Consigne 1: Remettez à l'échelle les entrées, en commençant par la ligne qui contient « Screen dimensions: 1568x773 » et en poursuivant jusqu'à la fin des entrées, ces deux bornes comprises. Reproduisez intégralement ces lignes en multipliant chaque coordonnée par 2,15 et en arrondissant à l'entier, la moitié étant arrondie vers le haut, sans reprendre les images.

Extrait source:
Mais pendant ce temps-là, que faisaient les Jésuites, ces hommes qu’on dépeint ici sous de si odieuses couleurs, ces ennemis de la Grâce de Jésus-Christ, ces cruels persécuteurs de vierges pieuses et timides ? Le Général de leur Compagnie, qui, comme on l’a dit tant de fois, sait se faire obéir, adressait, après la publication de la Bulle d’Innocent X, une lettre circulaire aux Provinciaux de France dans laquelle, en leur parlant de la condamnation du livre et des doctrines de Jansénius, et de la joie que cette nouvelle devait causer aux religieux de la Compagnie, il ajoutait : « Mais je veux que vous recommandiez expressément à tous les nôtres de contenir l’expression de leurs sentiments dans les bornes d’une joie chrétienne, en sorte que nous ne paroissions pas le moins du monde insulter à ceux qui s’étoient montrés en ce point nos adversaires. Outre que cette conduite seroit tout à fait opposée à la modération religieuse, elle seroit peu propre à ramener les esprits à la saine doctrine, et loin de les rendre plus doux et plus traitables, elle ne feroit que les aigrir davantage[2]. »

Données sources:
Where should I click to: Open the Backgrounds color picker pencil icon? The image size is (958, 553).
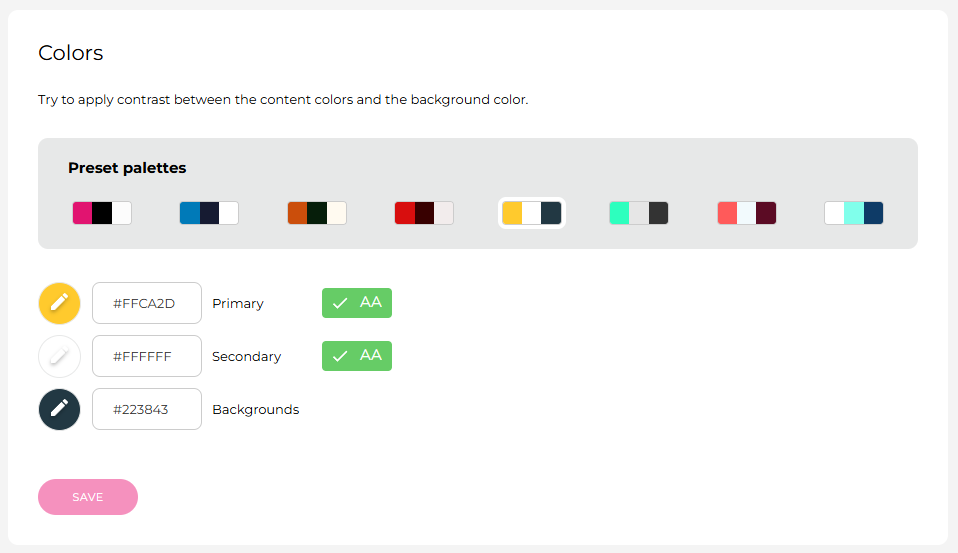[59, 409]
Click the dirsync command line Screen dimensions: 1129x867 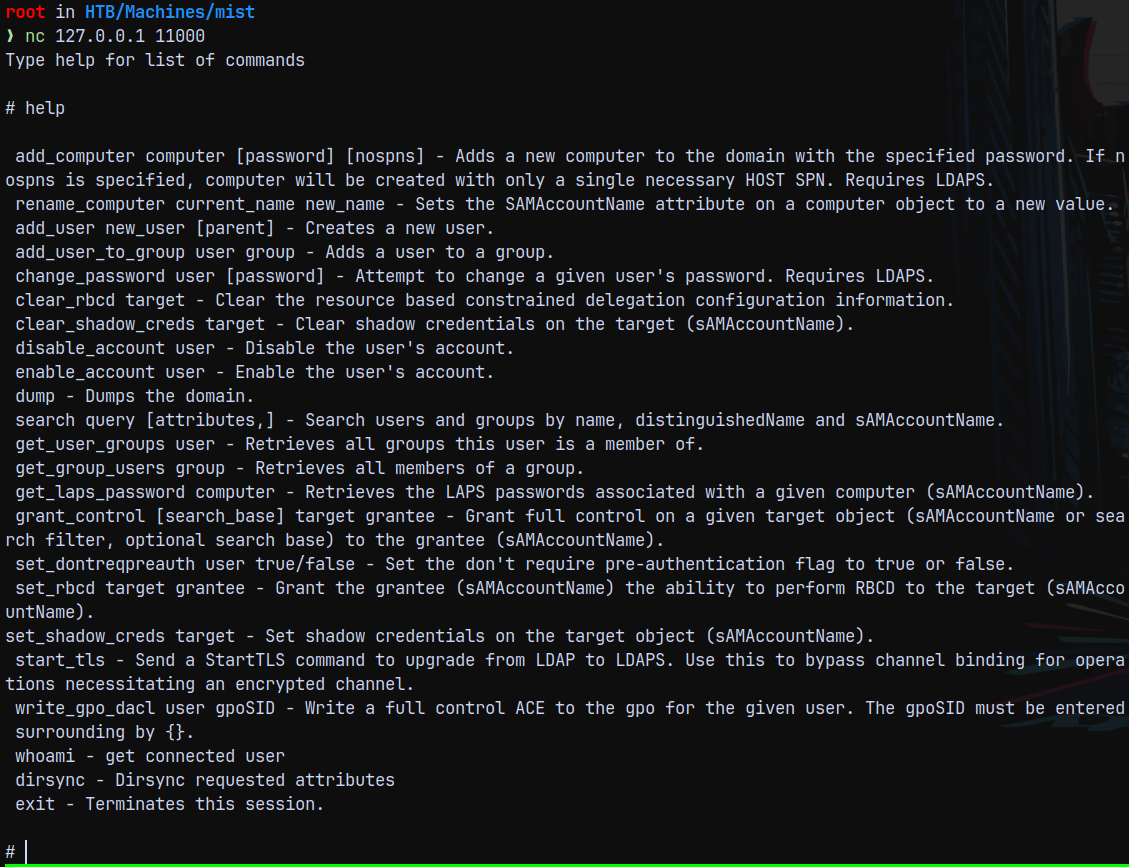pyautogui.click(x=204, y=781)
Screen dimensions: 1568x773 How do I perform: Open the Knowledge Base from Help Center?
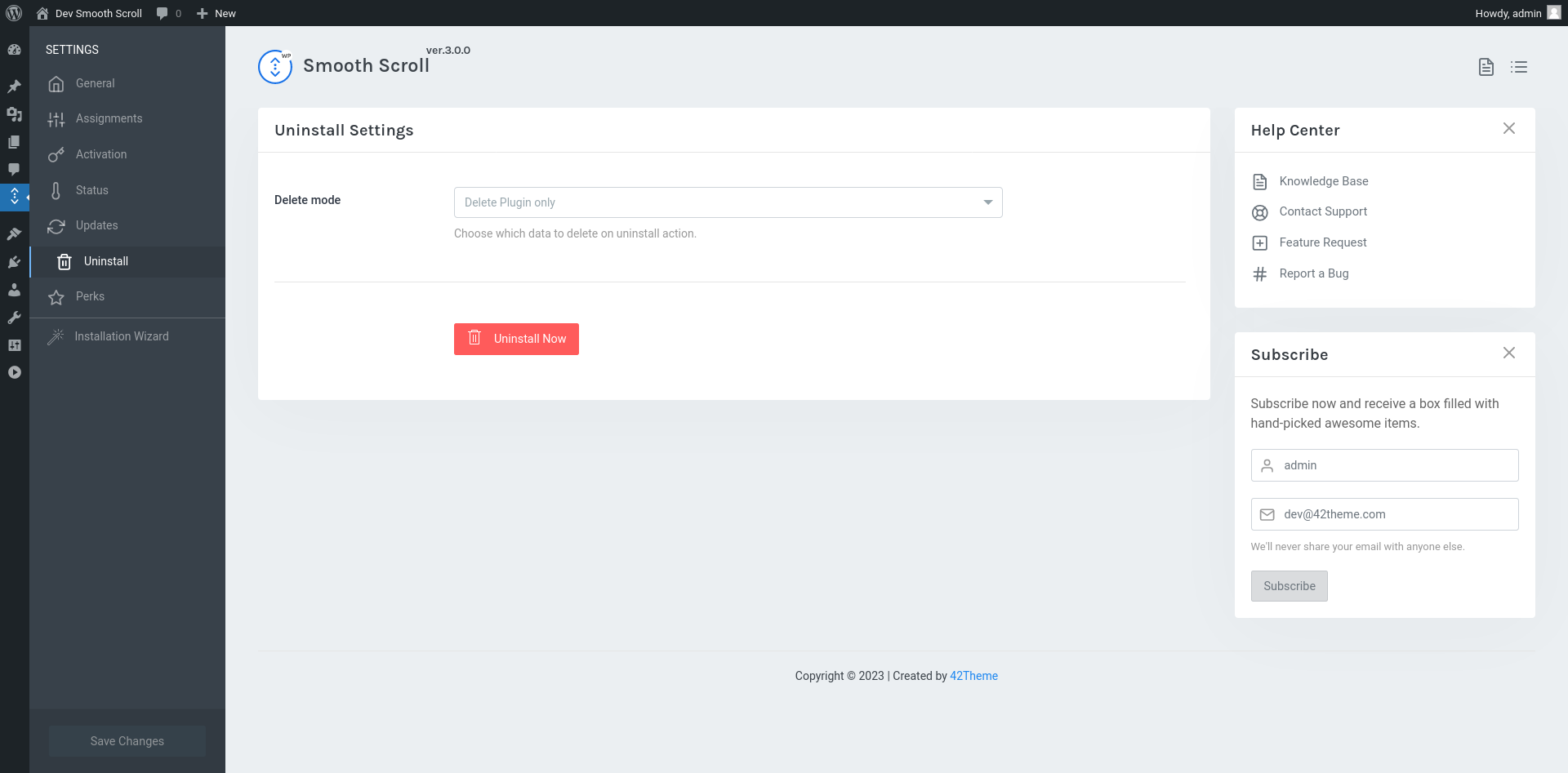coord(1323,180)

Consigne 2: Recopiez fidèlement, sans rien modifier, l'extrait consacré aux Jésuites et à la Bulle d'Innocent X.

Solution proposée 1:
Screen dimensions: 1568x773 How do I perform: Open the Knowledge Base from Help Center?
coord(2844,387)

Solution proposée 2:
Mais pendant ce temps-là, que faisaient les Jésuites, ces hommes qu’on dépeint ici sous de si odieuses couleurs, ces ennemis de la Grâce de Jésus-Christ, ces cruels persécuteurs de vierges pieuses et timides ? Le Général de leur Compagnie, qui, comme on l’a dit tant de fois, sait se faire obéir, adressait, après la publication de la Bulle d’Innocent X, une lettre circulaire aux Provinciaux de France dans laquelle, en leur parlant de la condamnation du livre et des doctrines de Jansénius, et de la joie que cette nouvelle devait causer aux religieux de la Compagnie, il ajoutait : « Mais je veux que vous recommandiez expressément à tous les nôtres de contenir l’expression de leurs sentiments dans les bornes d’une joie chrétienne, en sorte que nous ne paroissions pas le moins du monde insulter à ceux qui s’étoient montrés en ce point nos adversaires. Outre que cette conduite seroit tout à fait opposée à la modération religieuse, elle seroit peu propre à ramener les esprits à la saine doctrine, et loin de les rendre plus doux et plus traitables, elle ne feroit que les aigrir davantage[2]. »